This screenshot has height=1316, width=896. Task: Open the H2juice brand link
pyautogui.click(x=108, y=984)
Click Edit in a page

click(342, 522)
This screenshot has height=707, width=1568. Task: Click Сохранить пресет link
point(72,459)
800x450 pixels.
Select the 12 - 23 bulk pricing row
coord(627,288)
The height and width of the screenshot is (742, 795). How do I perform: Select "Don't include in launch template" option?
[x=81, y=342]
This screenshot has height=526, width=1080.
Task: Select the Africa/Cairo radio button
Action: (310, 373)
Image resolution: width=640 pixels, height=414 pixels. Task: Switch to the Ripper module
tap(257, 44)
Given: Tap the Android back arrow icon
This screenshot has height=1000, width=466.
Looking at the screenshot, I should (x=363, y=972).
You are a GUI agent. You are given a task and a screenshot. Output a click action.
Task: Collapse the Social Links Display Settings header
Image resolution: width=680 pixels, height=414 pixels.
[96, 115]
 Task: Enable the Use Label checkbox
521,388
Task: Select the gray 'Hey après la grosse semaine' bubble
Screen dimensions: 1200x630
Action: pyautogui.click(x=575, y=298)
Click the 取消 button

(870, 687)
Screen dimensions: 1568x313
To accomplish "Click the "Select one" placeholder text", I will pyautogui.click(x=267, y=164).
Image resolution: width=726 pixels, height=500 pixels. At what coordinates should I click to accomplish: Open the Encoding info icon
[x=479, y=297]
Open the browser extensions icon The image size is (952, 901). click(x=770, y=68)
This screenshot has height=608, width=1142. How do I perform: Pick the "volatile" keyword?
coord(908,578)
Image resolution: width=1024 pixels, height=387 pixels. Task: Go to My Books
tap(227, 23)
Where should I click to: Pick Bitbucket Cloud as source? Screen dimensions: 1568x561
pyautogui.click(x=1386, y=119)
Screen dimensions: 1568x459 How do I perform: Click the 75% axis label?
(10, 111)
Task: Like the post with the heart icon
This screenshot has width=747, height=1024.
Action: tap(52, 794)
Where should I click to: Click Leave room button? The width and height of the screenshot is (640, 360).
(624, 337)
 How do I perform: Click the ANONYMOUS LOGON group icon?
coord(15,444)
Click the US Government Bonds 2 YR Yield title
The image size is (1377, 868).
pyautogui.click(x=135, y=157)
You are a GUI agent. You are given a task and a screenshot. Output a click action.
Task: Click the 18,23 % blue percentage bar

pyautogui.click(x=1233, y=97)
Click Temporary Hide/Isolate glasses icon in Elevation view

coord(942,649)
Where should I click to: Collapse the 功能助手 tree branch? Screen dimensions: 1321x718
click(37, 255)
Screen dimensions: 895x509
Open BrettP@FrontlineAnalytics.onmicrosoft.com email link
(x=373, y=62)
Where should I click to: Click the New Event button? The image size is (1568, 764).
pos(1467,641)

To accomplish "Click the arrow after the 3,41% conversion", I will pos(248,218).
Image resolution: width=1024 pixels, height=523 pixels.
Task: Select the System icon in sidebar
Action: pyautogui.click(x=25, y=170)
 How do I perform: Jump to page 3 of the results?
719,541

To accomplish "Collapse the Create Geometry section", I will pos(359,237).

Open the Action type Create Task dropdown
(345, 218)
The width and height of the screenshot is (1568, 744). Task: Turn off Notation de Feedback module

== What the task asks ==
Start to finish, restate the records above word for word.

== Response below ==
This screenshot has height=1316, width=896. Task: Open the H2juice brand link
pyautogui.click(x=108, y=984)
Click Edit in a page

click(342, 522)
This screenshot has height=707, width=1568. Task: Click Сохранить пресет link
point(72,459)
800x450 pixels.
Select the 12 - 23 bulk pricing row
coord(627,288)
The height and width of the screenshot is (742, 795). How do I perform: Select "Don't include in launch template" option?
[x=81, y=342]
This screenshot has height=526, width=1080.
Task: Select the Africa/Cairo radio button
Action: (310, 373)
Image resolution: width=640 pixels, height=414 pixels. Task: Switch to the Ripper module
tap(257, 44)
Given: Tap the Android back arrow icon
This screenshot has height=1000, width=466.
Looking at the screenshot, I should (x=363, y=972).
You are a GUI agent. You are given a task and a screenshot. Output a click action.
Task: Collapse the Social Links Display Settings header
Image resolution: width=680 pixels, height=414 pixels.
[96, 115]
 Task: Enable the Use Label checkbox
521,388
Task: Select the gray 'Hey après la grosse semaine' bubble
Screen dimensions: 1200x630
Action: pyautogui.click(x=575, y=298)
Click the 取消 button

(870, 687)
Screen dimensions: 1568x313
To accomplish "Click the "Select one" placeholder text", I will pyautogui.click(x=267, y=164).
Image resolution: width=726 pixels, height=500 pixels. At what coordinates should I click to accomplish: Open the Encoding info icon
[x=479, y=297]
Open the browser extensions icon The image size is (952, 901). click(x=770, y=68)
This screenshot has height=608, width=1142. How do I perform: Pick the "volatile" keyword?
coord(908,578)
Image resolution: width=1024 pixels, height=387 pixels. Task: Go to My Books
tap(227, 23)
Where should I click to: Pick Bitbucket Cloud as source? Screen dimensions: 1568x561
pyautogui.click(x=1386, y=119)
Screen dimensions: 1568x459 How do I perform: Click the 75% axis label?
(10, 111)
Task: Like the post with the heart icon
This screenshot has width=747, height=1024.
Action: tap(52, 794)
Where should I click to: Click Leave room button? The width and height of the screenshot is (640, 360).
(624, 337)
 How do I perform: Click the ANONYMOUS LOGON group icon?
coord(15,444)
Click the US Government Bonds 2 YR Yield title
The image size is (1377, 868).
pyautogui.click(x=135, y=157)
You are a GUI agent. You are given a task and a screenshot. Output a click action.
Task: Click the 18,23 % blue percentage bar

pyautogui.click(x=1233, y=97)
Click Temporary Hide/Isolate glasses icon in Elevation view

coord(942,649)
Where should I click to: Collapse the 功能助手 tree branch? Screen dimensions: 1321x718
click(37, 255)
Screen dimensions: 895x509
Open BrettP@FrontlineAnalytics.onmicrosoft.com email link
(x=373, y=62)
Where should I click to: Click the New Event button? The image size is (1568, 764).
pos(1467,641)

To accomplish "Click the arrow after the 3,41% conversion", I will pos(248,218).
Image resolution: width=1024 pixels, height=523 pixels.
Task: Select the System icon in sidebar
Action: pyautogui.click(x=25, y=170)
 How do I perform: Jump to page 3 of the results?
719,541

To accomplish "Collapse the Create Geometry section", I will pos(359,237).

Open the Action type Create Task dropdown
(345, 218)
The width and height of the screenshot is (1568, 744). Task: Turn off Notation de Feedback module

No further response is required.